She died 4 days ago due to liver cancer and we had to put her to sleep. The month before her death she was feeling unwell from time to time and luckily we were with her so we could take her to the vet. They gave her the injection and she was OK for some time. Until this happened several time, a vet recommended we try giving her steroids to keep her feeling well. And they helped. Until the day she died i woke up in the middle of the night when i heard her walking strange (i heard her nails when she was walking on the floor) and i saw her feeling sick again. My sister took her to the emergency vet and the injection wasnt helping anymore. She was then taken to the vet living near our house where she told my sister that they couldnt help her anymore. My sister called me to school and she told me we need to put her to sleep. I was broken. My friend took me to the vet and Tara was there with my sister.
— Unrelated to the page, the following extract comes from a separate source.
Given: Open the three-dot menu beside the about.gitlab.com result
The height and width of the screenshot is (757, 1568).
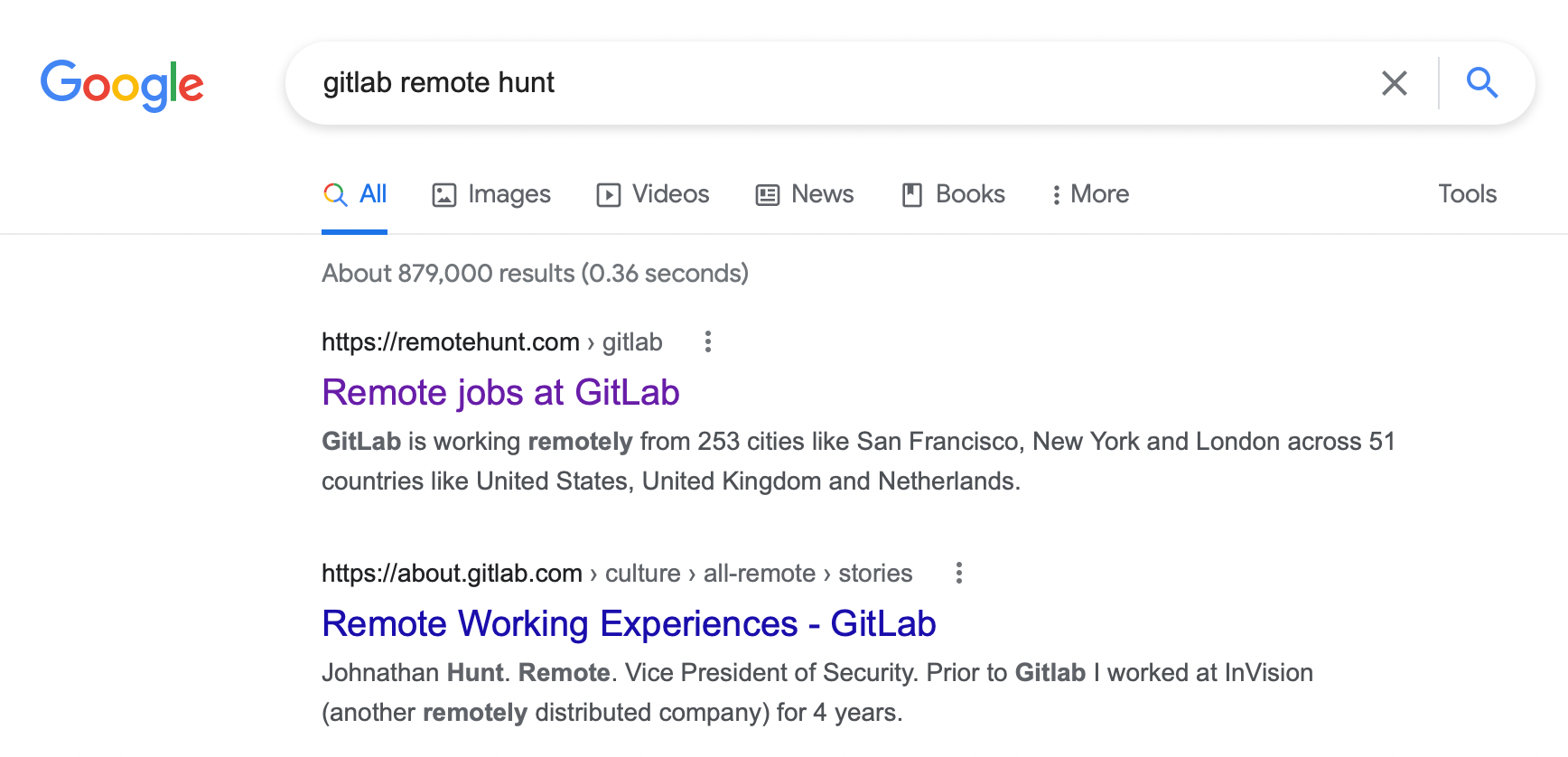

I think she fell in some kind of shock because she was shaking and she had a blank stare in her eyes and she couldnt move. But when i came in she began to wag her tail. This broke my heart. I was holding her paw and the vet came in and she put her to sleep. I was holding her paw until the moment she stoppen shaking and vet told us she fell asleep.
I told her to say hy to my deceased dad and she was gone.
From this day it kills me when i remember all the times I was angry whem i came home and i wouldnt even aknowledge her. And i was rude to her some times. I dont know what to do. Despite all these things i still loved Tara. She was my favorite dog and i dont know how to apologize to her now that shes gone.